Porter and Online Collaboration

“Porter and Online Collaboration?” one may ask. But not really, Michael Porter, that management genius, had to say things universally applicable across industries. Since online collaboration is one of the hottest industries these days, it makes sense to try and apply Porter’s gyaan. Here’s a measure of just how hot the market is. 

A few days ago, HP announced its participant in the online collaboration software market titled “HP virtual rooms”. This adds to a list which already comprises Google Apps, Microsoft BPOS, IBM LotusLive, Cisco WebEx, Adobe Acrobat.com, Oracle Collaboration Suite, Salesforce Chatter.com, VMWare’s Zimbra; as well as smaller players like Zoho, HyperOffice, Jive SBS etc.

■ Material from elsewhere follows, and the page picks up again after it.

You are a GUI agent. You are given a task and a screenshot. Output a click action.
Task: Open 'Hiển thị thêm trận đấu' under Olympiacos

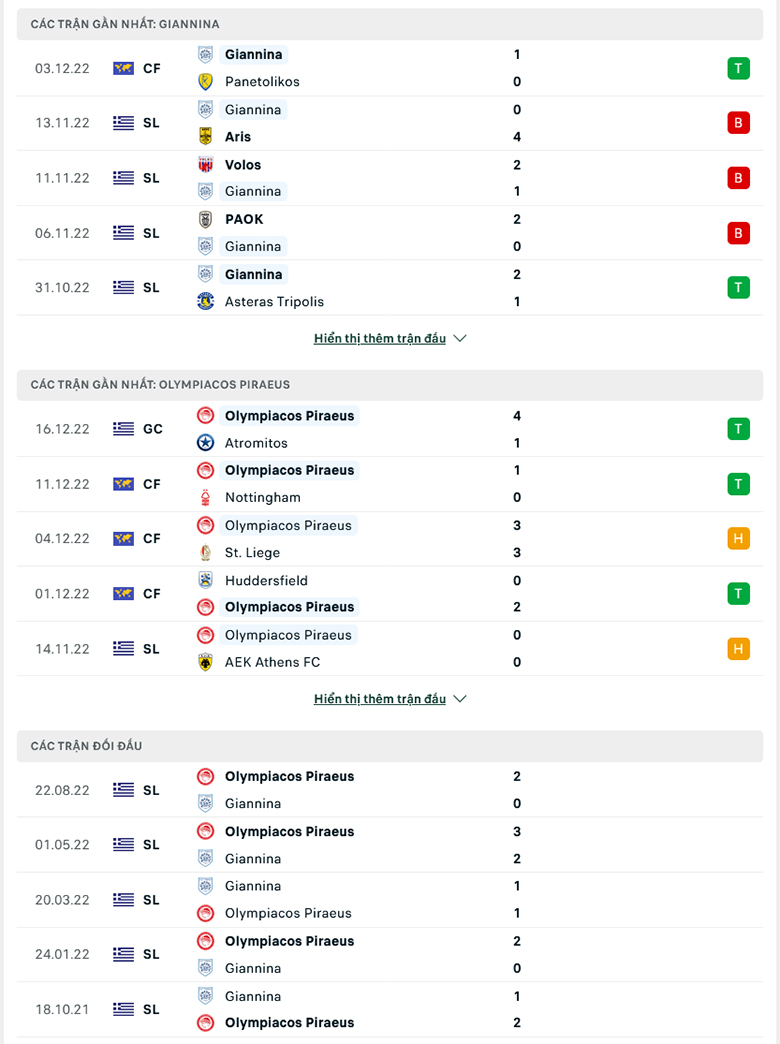click(x=380, y=698)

Using Porter’s five-force model on the online collaboration market may yield some interesting insights. First, a few comments about the model itself. The model analyzes every market on five parameters: intensity of competition, barriers to entry, threat from substitutes, bargaining power of customers, and finally bargaining power of suppliers. The first four parameters or forces, act upon the fifth and determine the competitiveness, and hence attractiveness of an industry. The more the competition in an industry, and the closer it approaches conditions of “perfect competition” the lesser the chances of companies earning a profit.

Barriers to entry: As evidenced by the huge number of players in the market, barriers to entry are very low. Costs of developing a product are relatively low, and a few thousand dollars are all that may be needed to create a product and step into the market.

Threat of substitutes: This is a somewhat dicey point. The boundaries of the “online collaboration” market are very vague. Under the banner of “enable remote teams to work together”, just about anything under the sun can be passed off as an online collaboration solution: email, a document manager, social networking sites, activity streams, project management solutions, mind mapping solutions, web conferencing solutions, intranet tools, real time co authoring, IM and more. Recent times have seen a minor convergence of sorts, where solutions integrating many of the above mentioned tools: business email service, document management, project management, workspaces etc, in a single suite have hogged the limelight.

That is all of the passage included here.